YOUR TASK: For the listing that follows, give again exactly the lines from the one with "Click the Calm angel emoji icon" to the one with "351x286 pixels. At", including both.

*** DATA PROVIDED Section Begins ***

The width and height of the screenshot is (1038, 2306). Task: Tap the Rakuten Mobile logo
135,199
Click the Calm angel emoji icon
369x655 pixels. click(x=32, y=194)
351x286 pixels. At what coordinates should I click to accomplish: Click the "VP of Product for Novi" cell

*** DATA PROVIDED Section Ends ***
*** DATA PROVIDED Section Begins ***

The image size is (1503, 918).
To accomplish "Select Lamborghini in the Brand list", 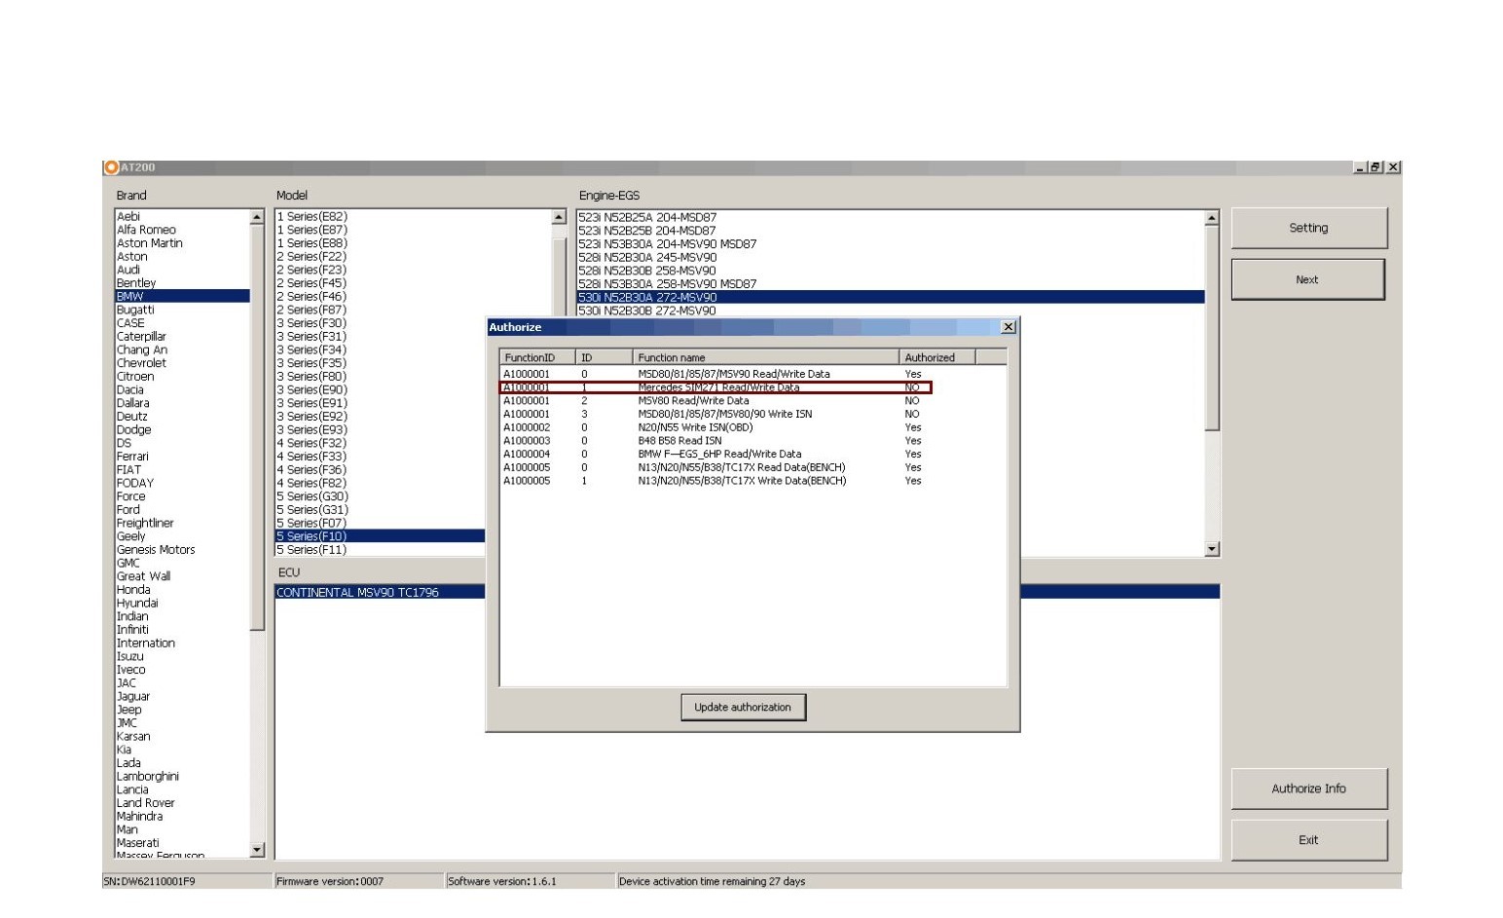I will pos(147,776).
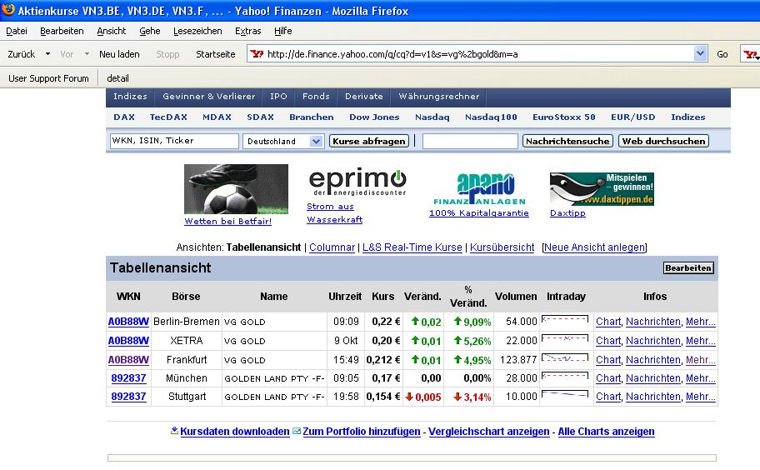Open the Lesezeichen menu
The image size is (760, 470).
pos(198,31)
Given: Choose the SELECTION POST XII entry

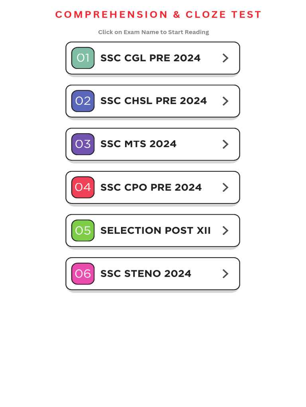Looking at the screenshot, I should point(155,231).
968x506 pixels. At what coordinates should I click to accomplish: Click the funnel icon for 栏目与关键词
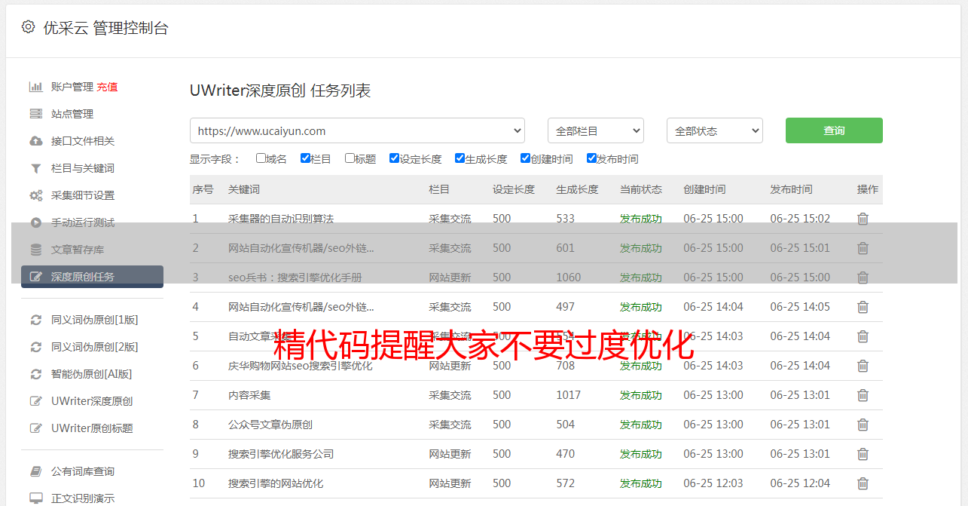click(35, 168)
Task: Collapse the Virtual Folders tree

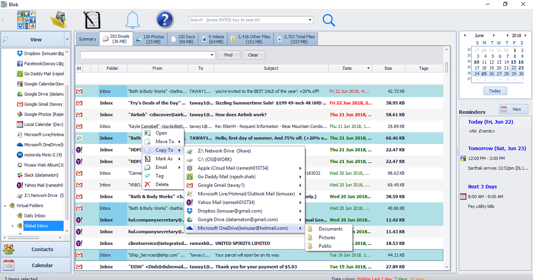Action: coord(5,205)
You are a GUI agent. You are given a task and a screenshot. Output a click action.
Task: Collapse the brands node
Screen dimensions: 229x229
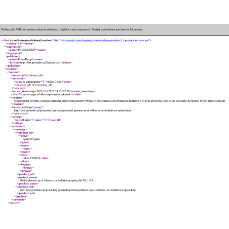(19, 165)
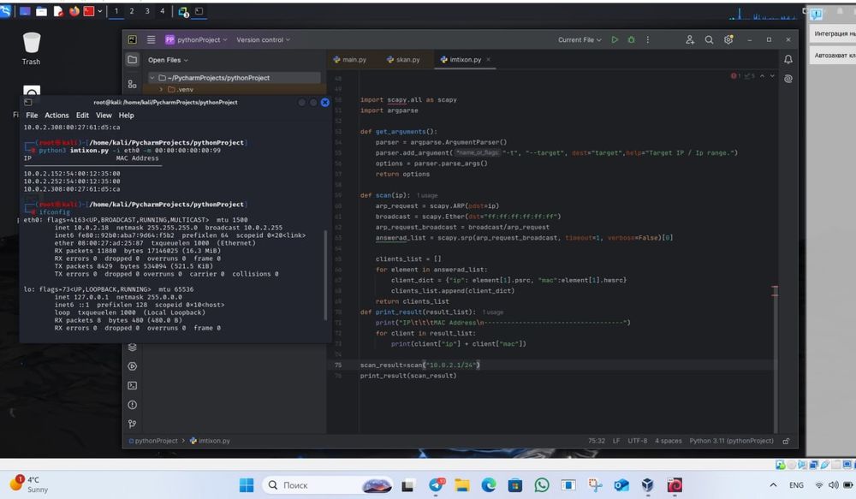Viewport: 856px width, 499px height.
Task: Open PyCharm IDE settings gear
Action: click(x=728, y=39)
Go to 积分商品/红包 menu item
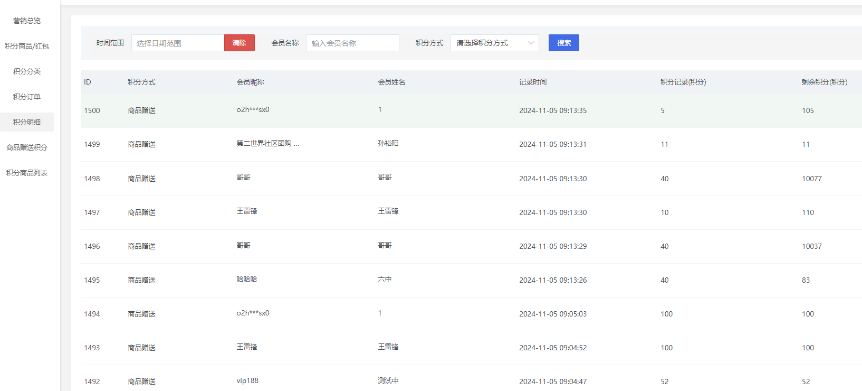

*** DATA PROVIDED Section Ends ***

RESPONSE TO THE EXERCISE:
Click the Calm angel emoji icon
369x655 pixels. click(x=32, y=194)
351x286 pixels. At what coordinates should I click to accomplish: Click the "VP of Product for Novi" cell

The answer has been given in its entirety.